Passage to read:
Foreword by His Highness the Aga Khan

This exhibition of masterpieces from the Islamic world underlines that the arts, particularly when they are spiritually inspired, can become a medium of discourse that transcends the barriers of our day-today experiences and preoccupations. Many questions are currently being raised in the West about the Muslim world, with countless misconceptions and misunderstandings occurring between our contemporary societies. I thus hope that this exhibition will hold a special significance at a time which calls for enlightened encounters amongst faiths and cultures.

The hundred and seventy miniatures, manuscripts, ceramics and other art works on display offer no more than a fleeting glance of the breadth of the arts in Muslim cultures in their various forms. They are part of a larger collection that will be housed in a museum being specifically built to receive them in Toronto, Canada. The aim of the Aga Khan Museum will be to offer unique insights and new perspectives into Islamic civilizations and the cultural threads that weave through history binding us all together. My hope is that the Museum will also be a center of education and of learning, and that it will act as a catalyst for mutual understanding and tolerance.

The arts have always had a special significance for my family. More than a thousand years ago my ancestors, the Fatimid Imams, encouraged patronage of the arts and fostered the creation of collections of outstanding works of art and libraries of rare and significant manuscripts. Many of my family members are art lovers and collectors. In particular my late uncle, Prince Sadruddin Aga Khan, was a great connoisseur of manuscripts and miniatures, and many of the works on paper and parchment presented in this exhibition come from his collection. I have been adding to these holdings myself for a number of years to create a complementary collection of Islamic works of art. I believe that these works all contribute to an understanding of some of the aesthetic values which underpin Muslim arts and the humanistic traditions of Islam.

Data entries:
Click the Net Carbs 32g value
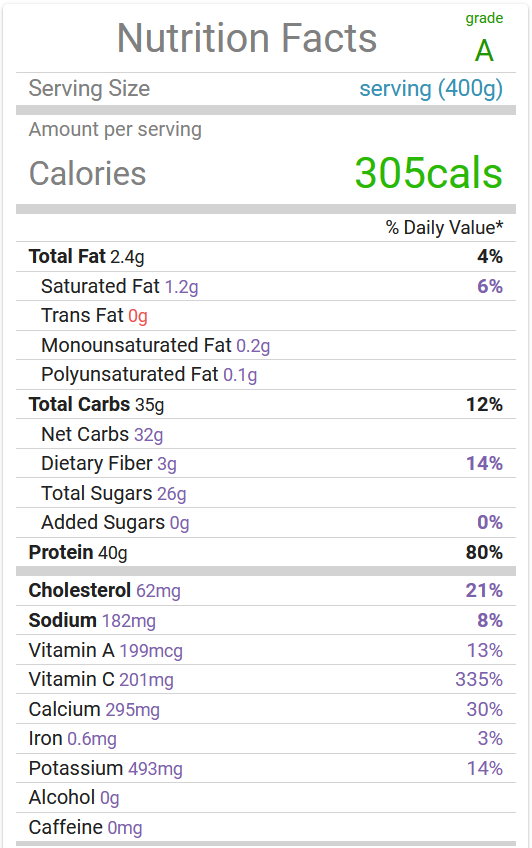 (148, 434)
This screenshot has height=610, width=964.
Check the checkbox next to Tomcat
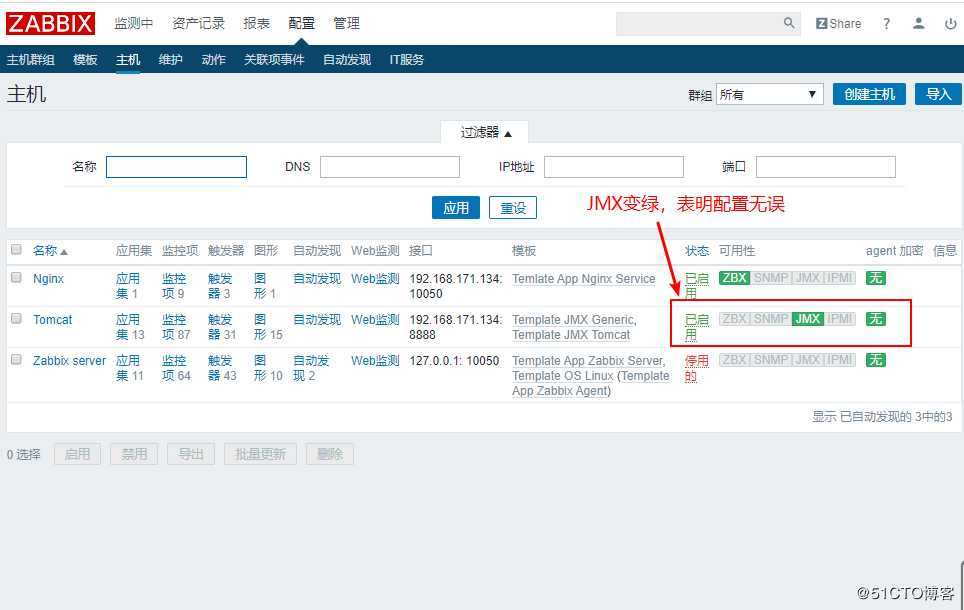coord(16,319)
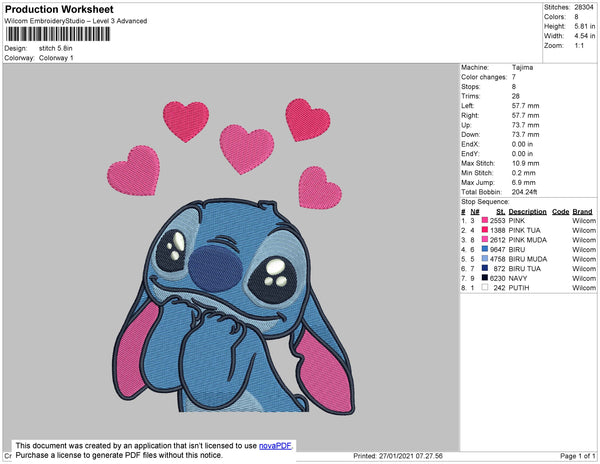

To be done:
• 1. Using the foreword, answer these:
(a) How many works are on display in the exhibition?
(b) In what city and country is the museum being built?
(c) From whose collection do many of the works on paper and parchment come?
• 2. Rewrite everything in the foreword from "The hundred and" down to "understanding and tolerance.", changing "catalyst" to "driving force".
• 3. Carry on the Aga Khan's foreword to the exhibition past its final sentence.

Final answers:
• 1.
(a) One hundred and seventy.
(b) Toronto, Canada.
(c) The collection of Prince Sadruddin Aga Khan, the late uncle of the Aga Khan.

• 2.
The hundred and seventy miniatures, manuscripts, ceramics and other art works on display offer no more than a fleeting glance of the breadth of the arts in Muslim cultures in their various forms. They are part of a larger collection that will be housed in a museum being specifically built to receive them in Toronto, Canada. The aim of the Aga Khan Museum will be to offer unique insights and new perspectives into Islamic civilizations and the cultural threads that weave through history binding us all together. My hope is that the Museum will also be a center of education and of learning, and that it will act as a driving force for mutual understanding and tolerance.

• 3.
This exhibition illustrates how the Qur’an-e-Sharif, rich in parable and allegory, metaphor and symbol, is a fundamental source of inspiration, lending itself to a wide spectrum of interpretations. This freedom of interpretation is a generosity which the Qur’an confers upon all believers. It guides and illuminates the thought and conduct of Muslims belonging to different communities of spiritual affiliation, from century to century in diverse cultural environments. It extends its pluralistic outlook to adherents of other faiths too, affirming that each has a direction and a path, and should strive to perform good works.

A wide range of Muslim expressions in the arts, across time and space, are represented here. The Qur’an has inspired works in both art and architecture, and shaped attitudes and norms that have guided the development of Muslim artistic traditions. Scientific pursuits, philosophic inquiry and artistic endeavour alike are seen, within Islam, as a response to the Qur’an’s recurring call to ponder creation as a way to understand God’s benevolent majesty.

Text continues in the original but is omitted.